We do seem, on far too many occasions, to have helped create the monsters we find we need to slay.
camlok
 
  0  
Sun 16 Apr, 2017 10:36 pm
@Finn dAbuzz,
Quote:
We do seem, on far too many occasions, to have helped create the monsters we find we need to slay.


Stop pointing fingers, Finn. You are the monsters, the evil monsters who are coming off two illegal invasions. All the crimes that have flowed from those illegal invasions are the sole responsibility of the US/UK and junior monsters.

And now you casually discuss more of your well known evil.
0 Replies
 
izzythepush
 
  2  
Mon 17 Apr, 2017 12:35 am
@snood,
Just the Times actually. It was the first paper called the Times, so no need to mention cities.

http://combiboilersleeds.com/images/times/times-7.jpg
0 Replies
 
oralloy
 
  -2  
Mon 17 Apr, 2017 01:47 am
@Finn dAbuzz,
Finn dAbuzz wrote:
Except that NK is not a "nuclear power," it's a rogue state with nukes,

I'm not sure I understand the difference. Their possession of nuclear weapons makes them fair game to be targeted with nuclear weapons in my book.


Finn dAbuzz wrote:
and the "assured destruction" consequence has been pretty obviously implied ever since it got its nukes. Do you (or more precisely, Morell) think NK just doesn't realize this but can be brought up to speed at a conference?
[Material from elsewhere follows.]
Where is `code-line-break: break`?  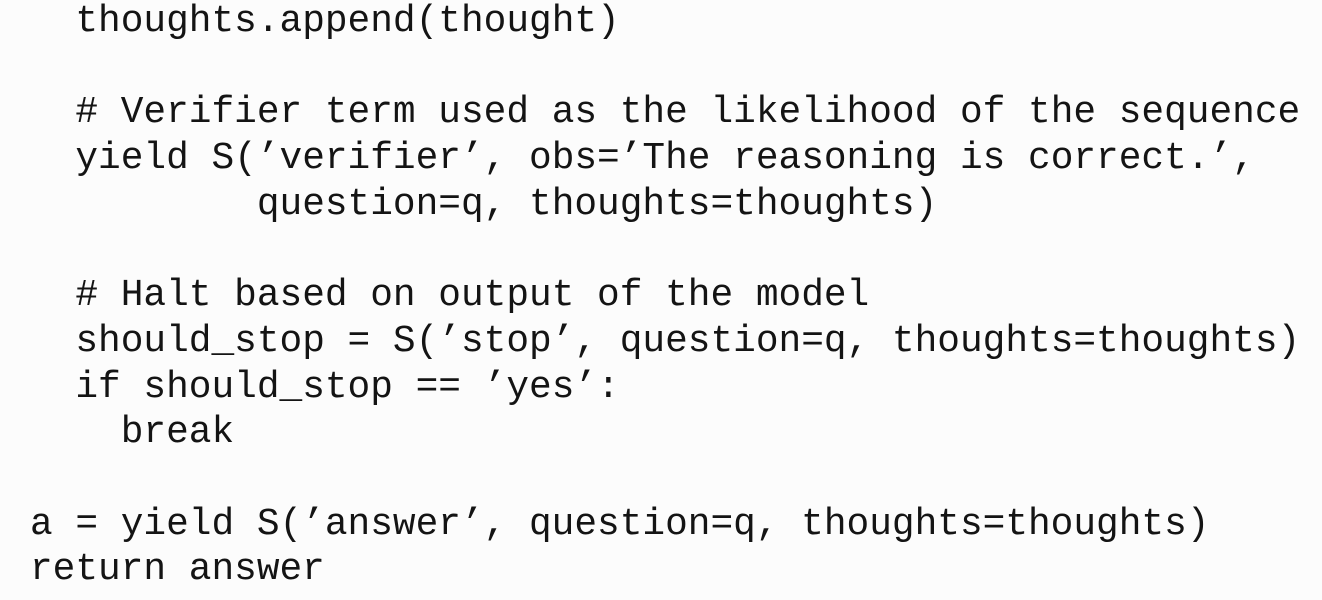
code-line-break: break is located at coordinates (665, 434).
The Morell interview is online now:
http://charlierose.com/videos/30381

In addition to deterrence he is also advocating strengthened missile defense.


Finn dAbuzz wrote:
A lot has happened since the Korean War including, but not limited to, their seizing the USS Pueblo (an incident that included the killing and torturing of US service personnel) and sinking a South Korean ship and the US didn't fire a shot, let alone invade. Clearly, nuking them was never on the table. If these sorts of highly provocative incidents didn't result in a serious military response of any kind (let alone a nuclear attack), it doesn't seem likely that the North Koreans have spent the last few decades worrying about a nuclear attack by the US.

Even before having nukes they had a pretty strong deterrent in their ability to shower artillery shells on Seoul.
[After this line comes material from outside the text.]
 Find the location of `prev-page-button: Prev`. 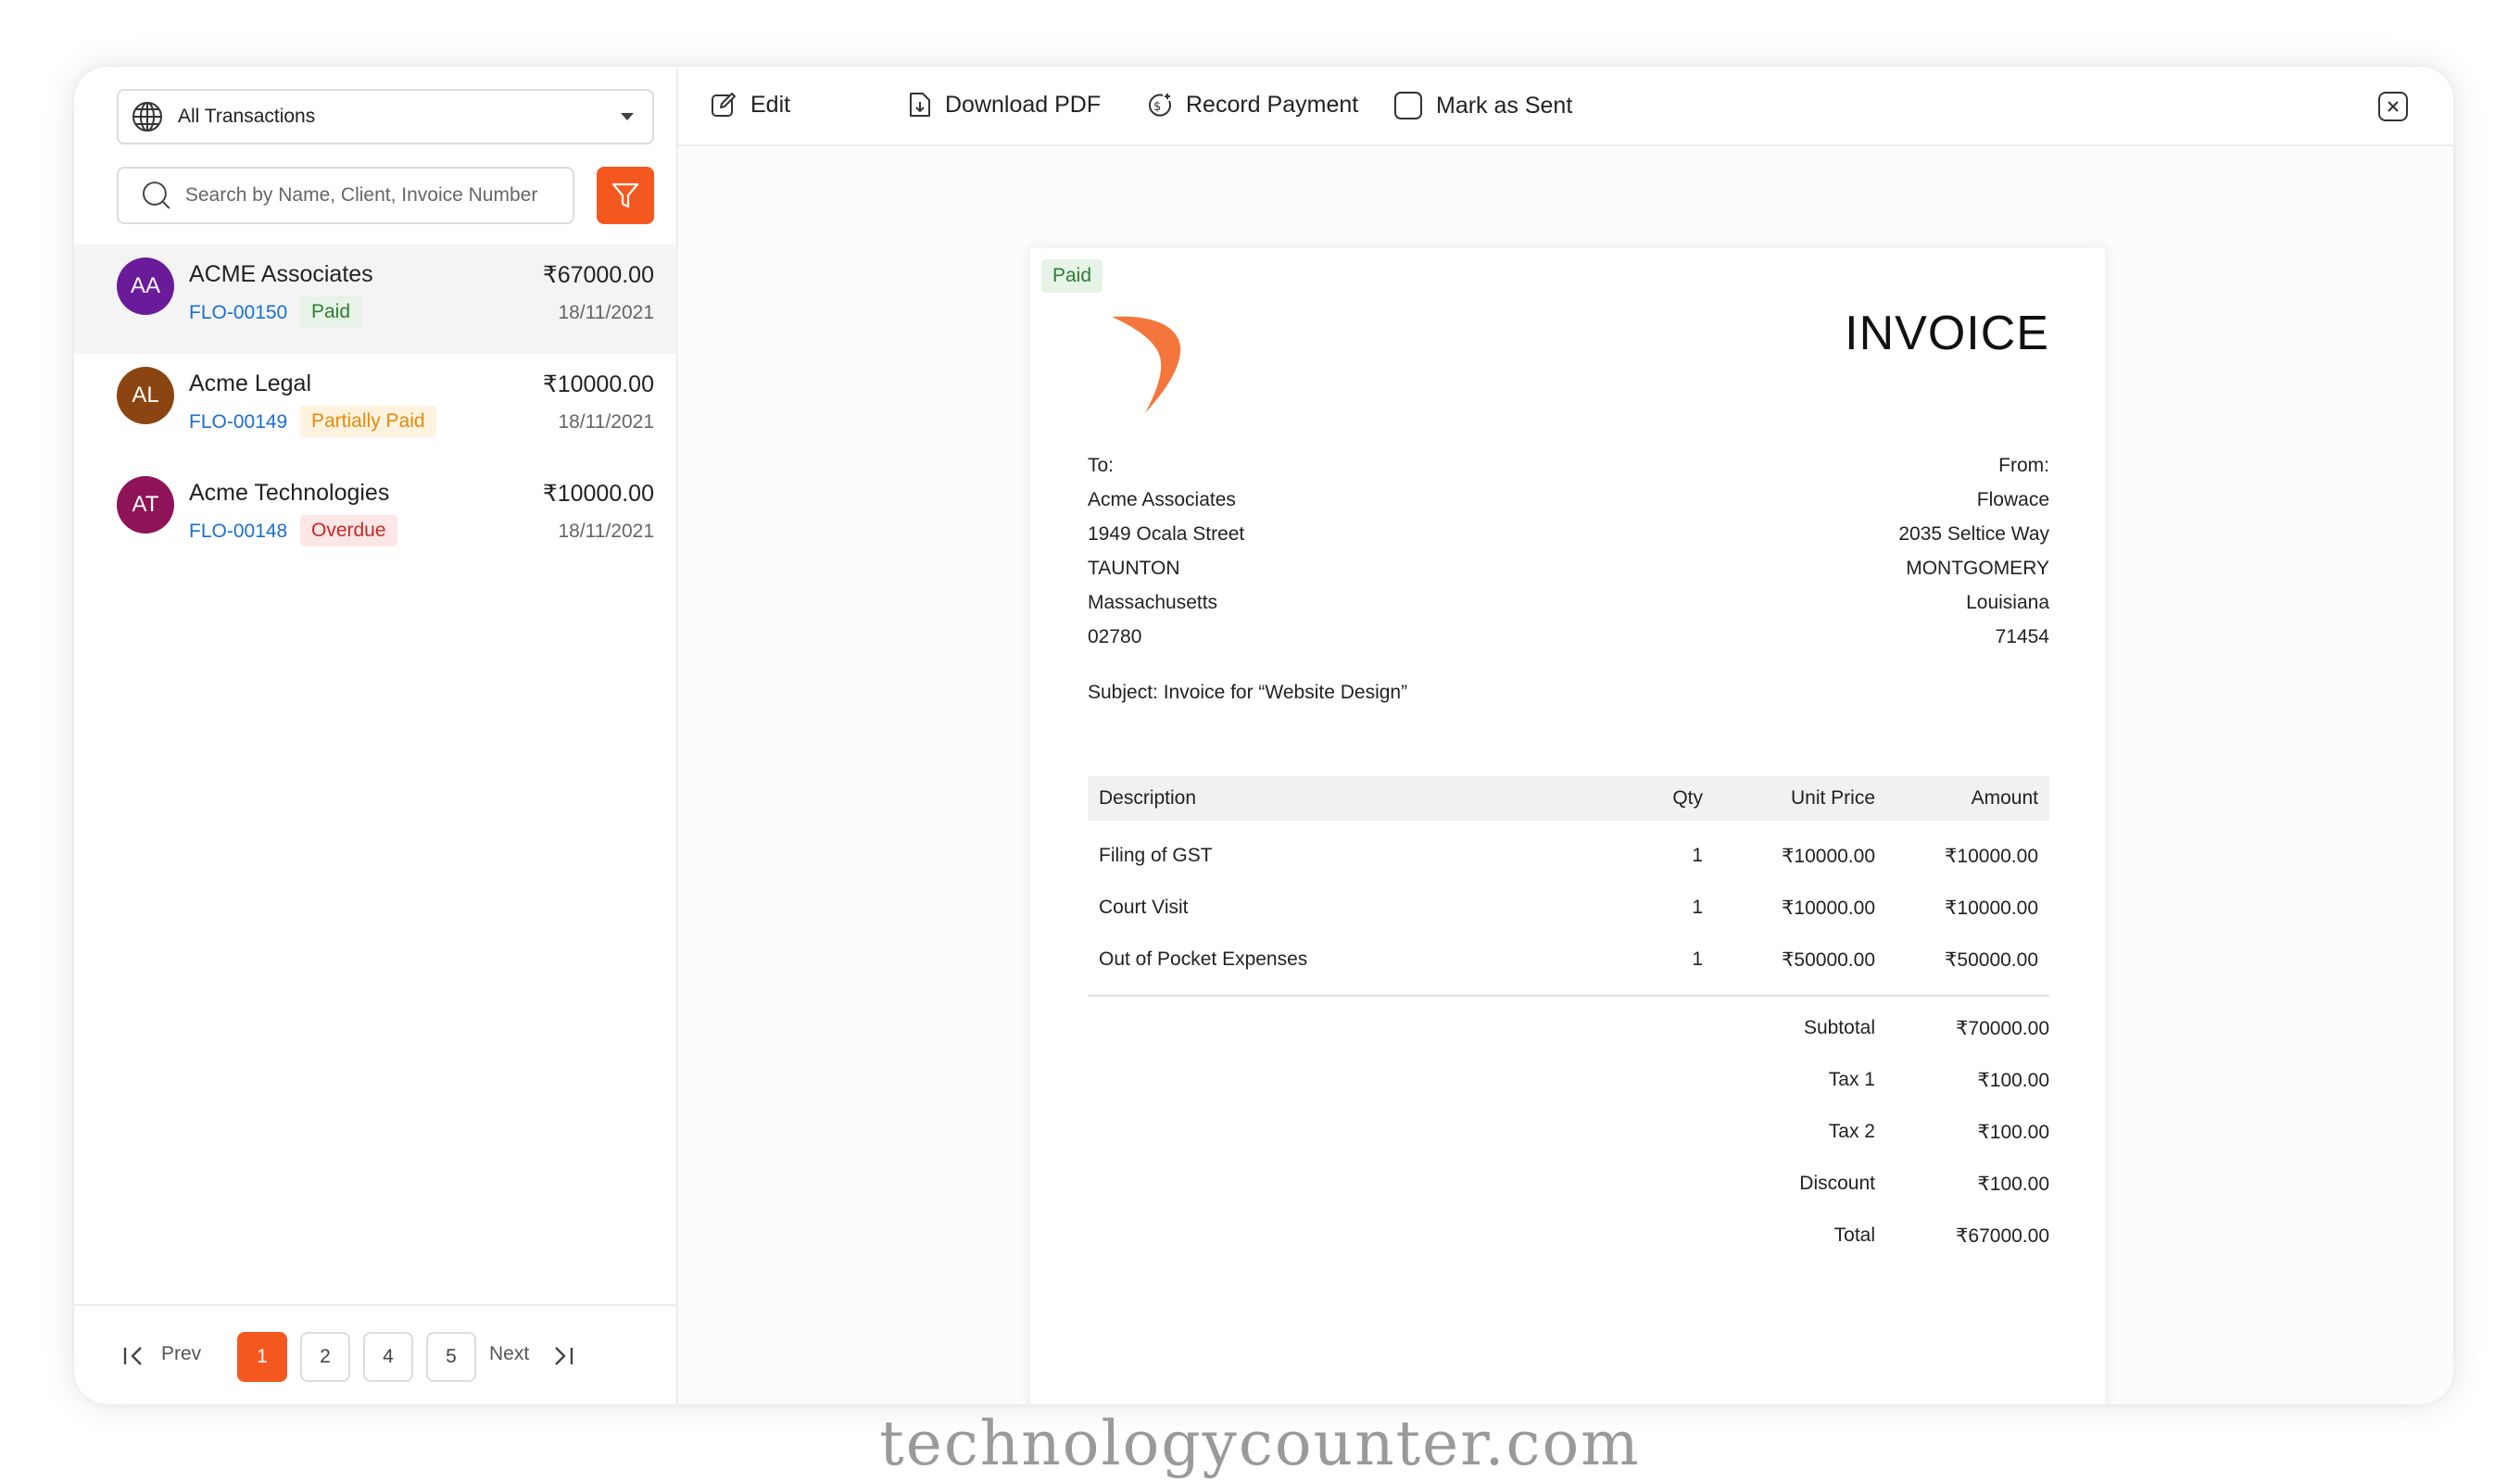

prev-page-button: Prev is located at coordinates (181, 1354).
But the thing with deterrents is, they can only go so far. Deterrence can force us to let a lot of provocations slide, but if we get pushed to the point where we have no choice but to go to war despite that deterrence, then we'll go to war and just take our chances, doing our best to destroy as much of the threat as we can before it can strike us.


Finn dAbuzz wrote:
It would be helpful to have the answer to an obvious question: Is it at all possible to take out NK's nuke without them having the ability to use even one? No one who actually knows is going to provide us with the answer though, but even if it was "Yes," it's likely to actually be "Yes, we probably can, but no guarantees," and even if was "Absolutely yes!" the NK's with conventional weapons could still kill a lot of South Koreans and US military personnel, so even if that option exists, it can't be used without the likelihood of some pretty terrible consequences.

There is no way to destroy their nukes with 100% certainty.

But using nuclear weapons gives us better odds than using conventional weapons.

And the more enemy nukes that we destroy on the ground, the easier time our missile defense systems will have blocking the remainder.
0 Replies
 
hightor
 
  3  
Mon 17 Apr, 2017 04:44 am
Quote:
THE arrival of the “post-truth” political climate came as a shock to many Americans. But to the Christian writer Rachel Held Evans, charges of “fake news” are nothing new. “The deep distrust of the media, of scientific consensus — those were prevalent narratives growing up,” she told me.